Nouvelle vague

Récurrences thématiques et stylistiques, nouvelle esthétique, nouvelle génération de fous de cinéma, envie de se distinguer d’un cinéma plan-plan… on assiste bien à une nouvelle vague dans le cinéma français, à l’instar de celle qui a déferlé dans l’hexagone au milieu du vingtième siècle. Une bande de cinéastes énervés qui ne font pas dans l’existentiel cette fois, mais dans l’hémoglobine. Ils se nomment Alexandre Aja, Xavier Gens, Franck Vestiel, Xavier Palud, David Moreau, Franck Khalfoun… Vous me direz que cela fait beaucoup de Franck et de Xavier, mais ce n’est pas le plus important.


Comme leurs aînés, ils ont dévoré des films, beaucoup de films. Non pas à la cinémathèque, avec les Cahiers du Cinéma sous le bras, mais dans les vidéoclubs avec Mad Movies en main et une préférence pour le rayon « horreur ». Sam Raimi, Wes Craven, Tsui Hark, Tobe Hooper leur ont donné la flamme.

Par nature, les nouvelles vagues vont à contre-courant. Celle des années cinquante se démarquait du cinéma d’après-guerre qui se bornait souvent à n’être qu’une simple illustration des romans dont il était adapté. Mais à force de vouloir se différencier, les Truffaut, Godard, Rohmer, Chabrol, Rivette et Cie ont filmé n’importe quoi au profit d’une nouveau réalisme qui nous montrait le cinéma en train de se filmer. Quant aux cinéastes de la vague des années 2000, ils éclaboussent de sang les films de mœurs à la française et les comédies franchouillardes. Ils se sont tellement énervés qu’ils ont ouvert à fond les vannes de l’hémoglobine.

Autre point commun entre les deux vagues, c’est celui de la politique de l’auteur inventée par la première. Une invention qui a vicié le cinéma français devenu une industrie dans laquelle le metteur en scène y est aussi le scénariste, obtenant ainsi le noble statut de « réalisateur ». Cette politique a tué les scénaristes, privé les films français de bonnes histoires et réduit les scripts à deux phrases. Peut-être qu’il y a eu des Robert Towne, des Shane Black, des David Koepp ou des David Peoples en France, mais à défaut de prendre la caméra eux-mêmes, ils ont eu peu de chance de vendre leurs histoires. Si les scénaristes français faisaient grève comme aux USA, on ne s’en apercevrait même pas.


Là est bien le drame : les nouvelles vagues n’apportent pas de nouvelles histoires. Aussi bien réalisés, aussi haletants et impressionnants soient-ils, « Deuxième sous-sol » de Khalfoun, « Ils » et « The Eye » de Palud et Moreau, « Haute tension » et « La colline a des yeux » d’Aja, « Frontière(s) » et « Hitman » de Gens ont des scénarios à deux balles.

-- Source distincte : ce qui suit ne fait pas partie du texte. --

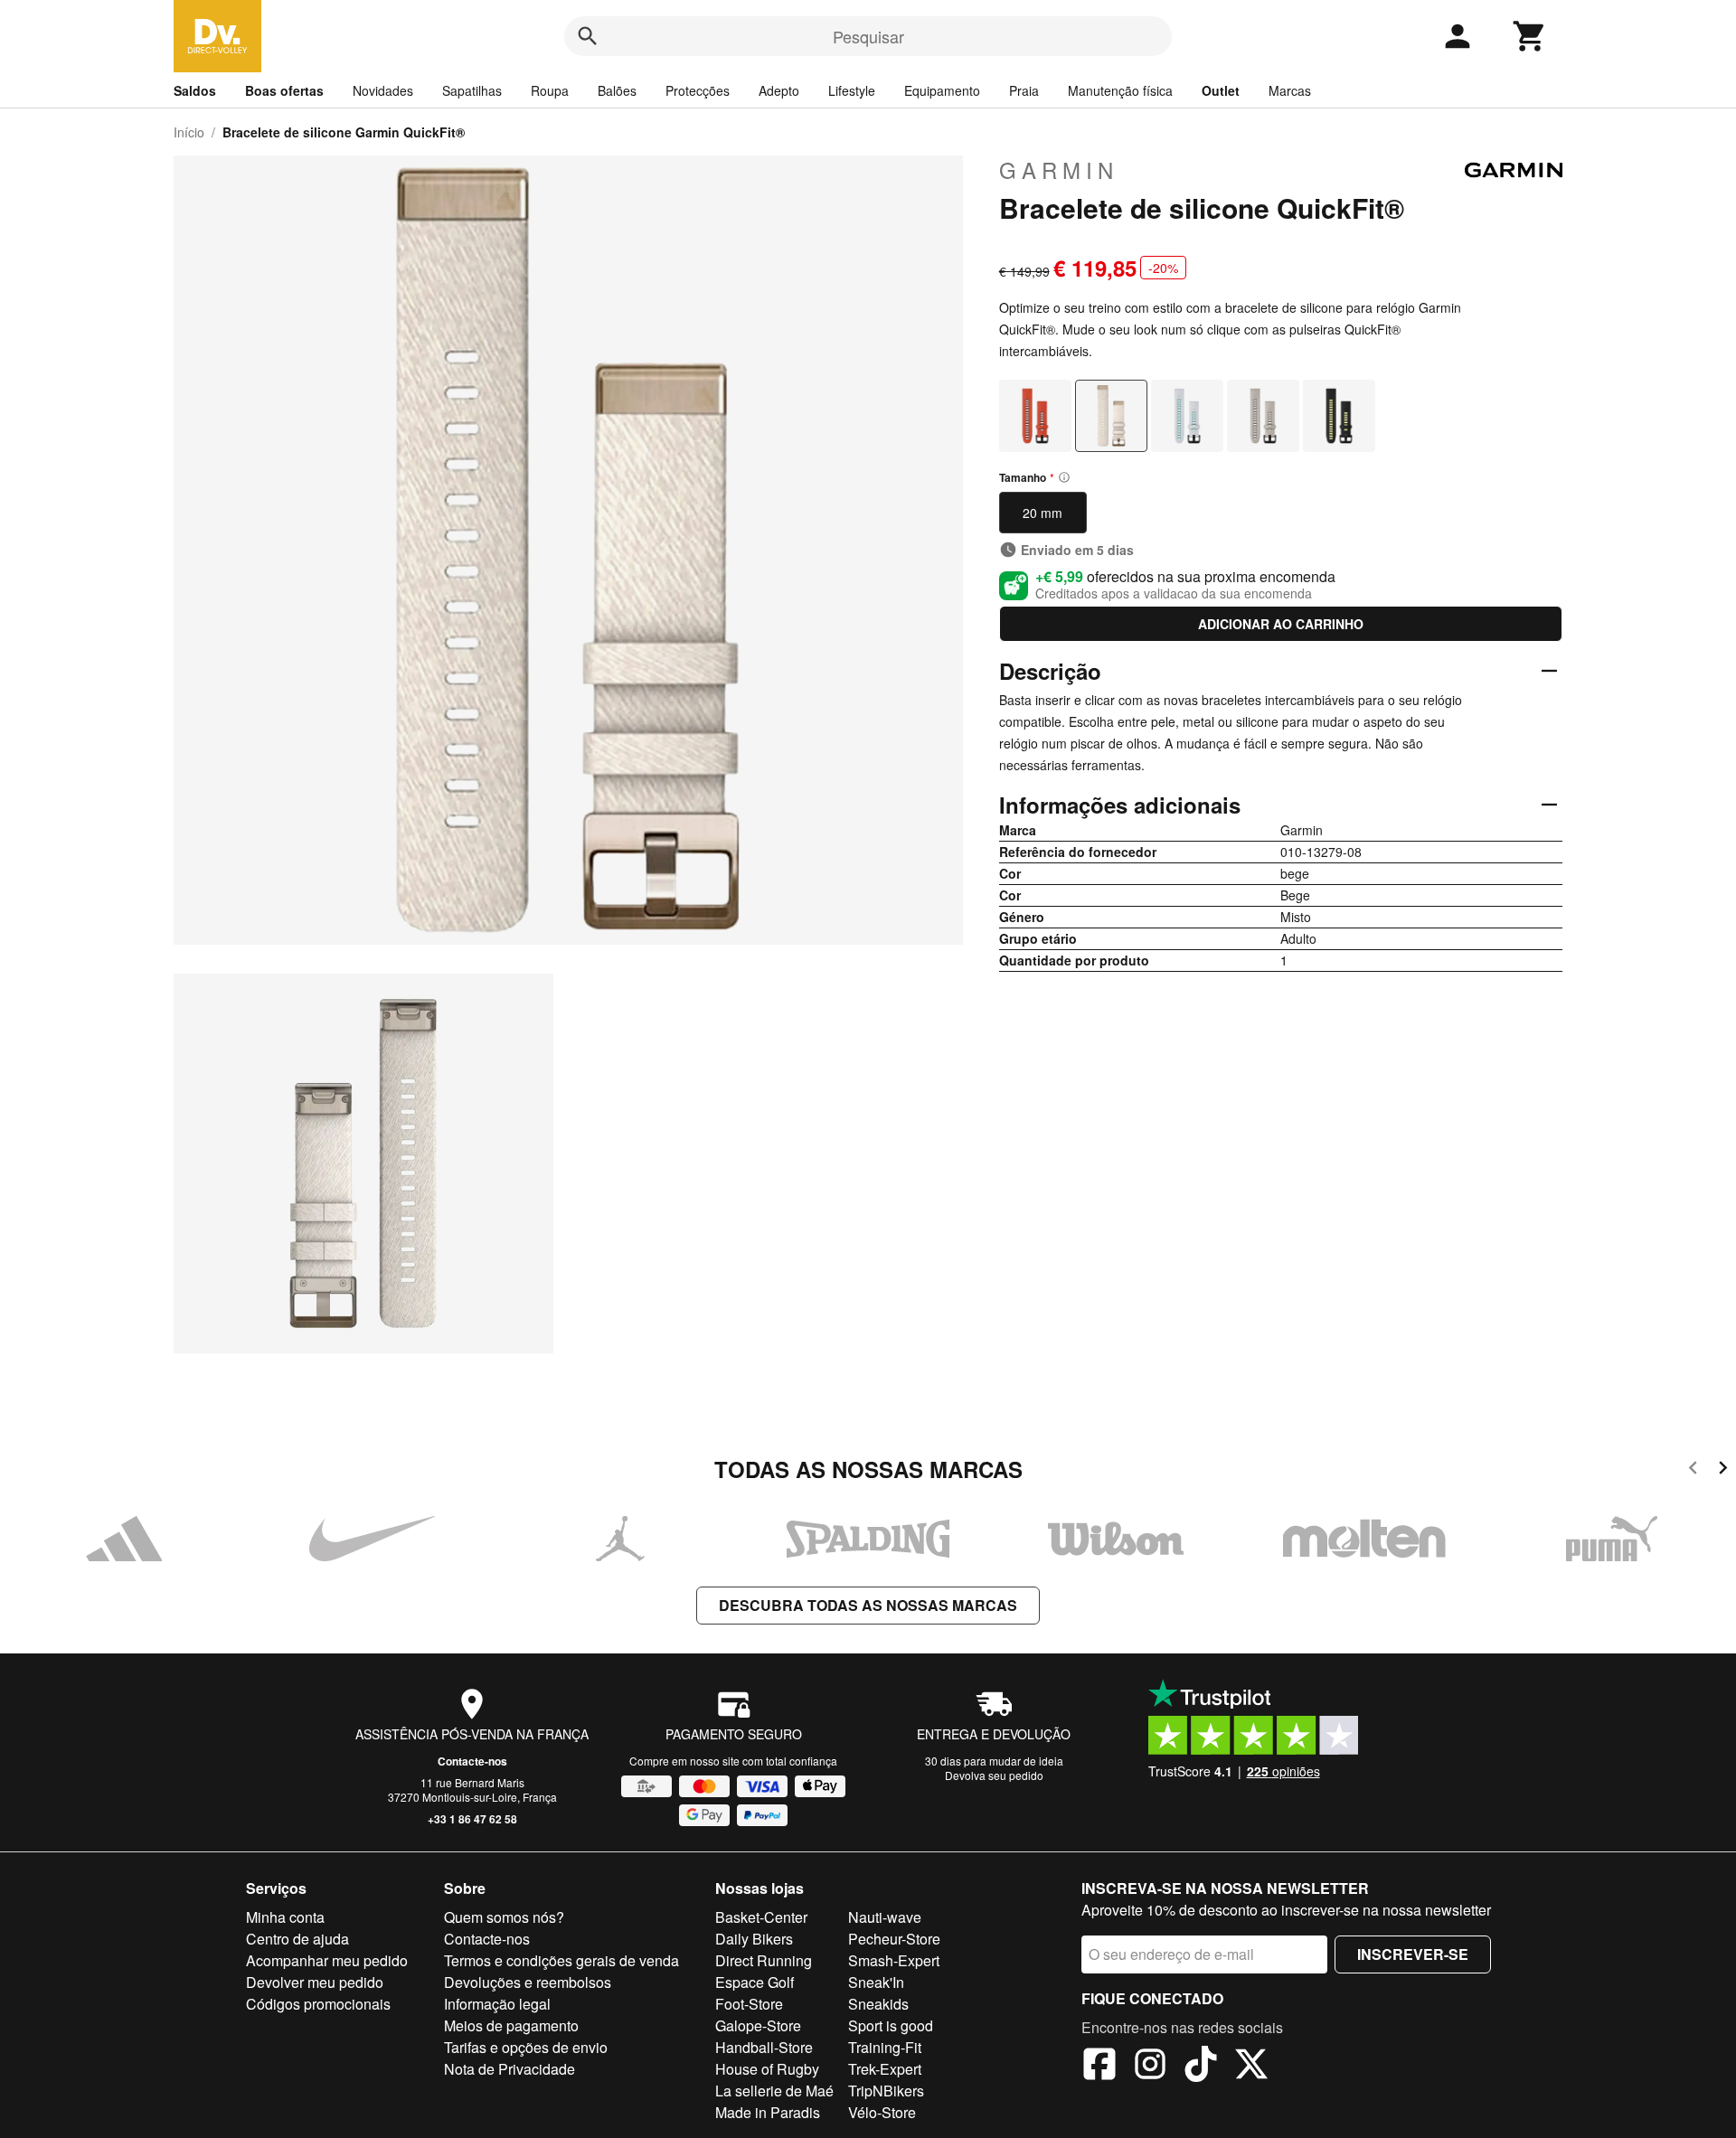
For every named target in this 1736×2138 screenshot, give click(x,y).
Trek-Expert (884, 2068)
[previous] (1693, 1470)
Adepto (779, 90)
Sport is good (890, 2025)
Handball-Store (764, 2047)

Ces jeunes cinéastes sont talentueux, mais ils ne savent pas quoi filmer. A cause de la première vague qui a imposé le statut de réalisateur, ils se prennent en plus pour des auteurs. Ils trouvent des prétextes thématiques hyper rabâchés, tels que le nucléaire ou le nazisme, et en tirent un développement dramatique digne de celui d’un gosse de dix ans.

Si ces surdoués de la mise en scène qui, faute d’inspiration, vont de plus en plus filmer des remakes aux USA, acceptaient avec humilité de mettre en scène des histoires qu’ils n’ont pas écrites, on verrait naître des chefs-d’œuvre. C’est en filmant des histoires écrites par d’autres que David Fincher, Danny Boyle ou Alessandro Amenabar sont devenus des grands. Et Spielberg, Eastwood ou Hitchcock avant eux.


Il y a certes des exceptions. Dans chaque vague, il y a des perles.

Ainsi dans les années soixante, Georges Lautner s’est adjoint la collaboration de Michel Audiard pour concocter les pépites trépidantes que l’on connaît. Jadis méprisées par la nouvelle vague, « Les tontons flingueurs », « Les barbouzes » ou « Le pacha » sont devenus des classiques .

Ainsi en 2006, Franck Mancuso est allé chercher chez Lawrence Block l’histoire de « Contre-Enquête » pour faire le meilleur film français qu’on ai pu voir ces dernières années.